Pero ello aparece con mayor claridad aún con el estudio del simbolismo cosmológico de esta Jerusalén celeste.


Notas:
[1] Comprobamos la existencia de este arquetipo celeste de otros campos. Así, por ejemplo, el Libro del Apocalipsis fue redactado siguiendo el dictado de un ángel, y el plano del Castillo interior fue el presentado a Santa Teresa de Ávila en forma de una visión resplandeciente; los santos iconos de Cristo y la Virgen han sido pintados tradicionalmente a partir de imágenes «aquiropoetas» («no hechas por mano de hombre»), en particular el famoso Mandilion, desaparecido, pero del que se conserva una copia en la catedral de Laon.

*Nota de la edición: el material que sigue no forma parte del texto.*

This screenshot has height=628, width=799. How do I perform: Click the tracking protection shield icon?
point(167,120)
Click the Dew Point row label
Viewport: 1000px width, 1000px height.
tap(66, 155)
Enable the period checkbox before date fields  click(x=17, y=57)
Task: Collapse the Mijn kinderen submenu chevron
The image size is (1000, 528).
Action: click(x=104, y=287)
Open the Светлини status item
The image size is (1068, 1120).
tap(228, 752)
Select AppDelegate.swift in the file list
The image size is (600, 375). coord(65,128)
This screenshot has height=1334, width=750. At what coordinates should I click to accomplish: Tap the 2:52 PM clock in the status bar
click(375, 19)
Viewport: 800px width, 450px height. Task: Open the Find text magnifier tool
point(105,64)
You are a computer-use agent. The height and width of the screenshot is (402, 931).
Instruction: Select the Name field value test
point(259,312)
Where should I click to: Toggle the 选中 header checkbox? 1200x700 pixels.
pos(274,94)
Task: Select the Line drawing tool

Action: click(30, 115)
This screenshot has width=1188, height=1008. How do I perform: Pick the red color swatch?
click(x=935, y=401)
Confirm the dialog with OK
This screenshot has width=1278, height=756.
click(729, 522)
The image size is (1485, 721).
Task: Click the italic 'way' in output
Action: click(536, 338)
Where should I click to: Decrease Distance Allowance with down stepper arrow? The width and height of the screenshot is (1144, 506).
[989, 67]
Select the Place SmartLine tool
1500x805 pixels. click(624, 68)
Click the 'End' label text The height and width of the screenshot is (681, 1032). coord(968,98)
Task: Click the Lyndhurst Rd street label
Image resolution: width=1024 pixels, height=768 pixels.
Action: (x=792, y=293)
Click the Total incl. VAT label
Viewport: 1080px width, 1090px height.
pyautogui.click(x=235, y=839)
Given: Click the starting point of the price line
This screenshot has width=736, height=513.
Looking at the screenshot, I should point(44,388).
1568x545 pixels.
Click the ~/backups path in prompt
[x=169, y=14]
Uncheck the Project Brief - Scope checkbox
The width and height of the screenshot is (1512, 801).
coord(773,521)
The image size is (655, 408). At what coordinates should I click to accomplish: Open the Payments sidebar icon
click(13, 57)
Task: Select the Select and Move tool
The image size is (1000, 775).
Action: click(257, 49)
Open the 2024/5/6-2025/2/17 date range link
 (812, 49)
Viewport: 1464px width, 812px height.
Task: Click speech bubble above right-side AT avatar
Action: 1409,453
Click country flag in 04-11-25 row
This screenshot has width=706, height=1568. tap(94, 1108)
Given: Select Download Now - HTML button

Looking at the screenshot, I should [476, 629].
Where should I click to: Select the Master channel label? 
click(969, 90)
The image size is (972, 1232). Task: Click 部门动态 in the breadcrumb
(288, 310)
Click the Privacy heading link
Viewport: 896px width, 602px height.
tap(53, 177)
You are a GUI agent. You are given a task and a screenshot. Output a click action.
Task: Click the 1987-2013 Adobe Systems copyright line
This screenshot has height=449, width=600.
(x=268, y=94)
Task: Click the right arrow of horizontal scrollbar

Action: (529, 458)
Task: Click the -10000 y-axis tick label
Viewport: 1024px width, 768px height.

[2] Véase a este respecto J. Daniélou, Sacramentum Futuri, pp. 86 ss. En este estudio, nosotros nos limitaremos a estudiar el simbolismo arquitectural del templo, no su simbolismo náutico, menos esencial y que sólo ha dejado algunas huellas, en particular la palabra nave aplicada al cuerpo del edificio.
[3] Para clarificar esta cuestión, habría que estudiar las sucesivas denominaciones oficiales del templo (naos): basilica, kyriakon (de donde procede Kerk, Kirche) y ecclesia. Cf. Ch. Mohrmann, en Rev. Des sciences relig., 1962, pp. 155-174. A propósito de la denominación medieval de Casa de Dios, es de notar que es exactamente la del templo egipcio: hat-neter o per-neter.

[4] En un plano muy general, quien no ve más que a fuerza de «interiorizar» así la religión, acaba necesariamente por descuidar lo que es «exterior» y abandonarlo completamente al punto de vista profano. Nunca se exagerará el riesgo que esta actitud comporta. El mundo exterior se desacraliza (¡hoy hay quienes afirman que esto es un «progreso»!), con lo que por toda la sociedad se practica una brecha a través de la cual se precipita el espíritu laico. Este espíritu, aplicado primero a lo exterior, acaba por refluir hacia el interior, o sea el alma, donde trastorna todas las nociones espirituales. Así, el deseo siempre insatisfecho de una «pureza» exagerada desemboca en el resultado diametralmente opuesto, dando la razón una vez más a Pascal: «Quien quiere hacer de ángel, hace de bestia». En cualquier caso, es esta forma de ver la responsable en gran parte de la decadencia de nuestro arte llamado «sagrado», y que ya no es sagrado en absoluto, a menudo apenas «religioso», por ser fruto de la pura inspiración individual.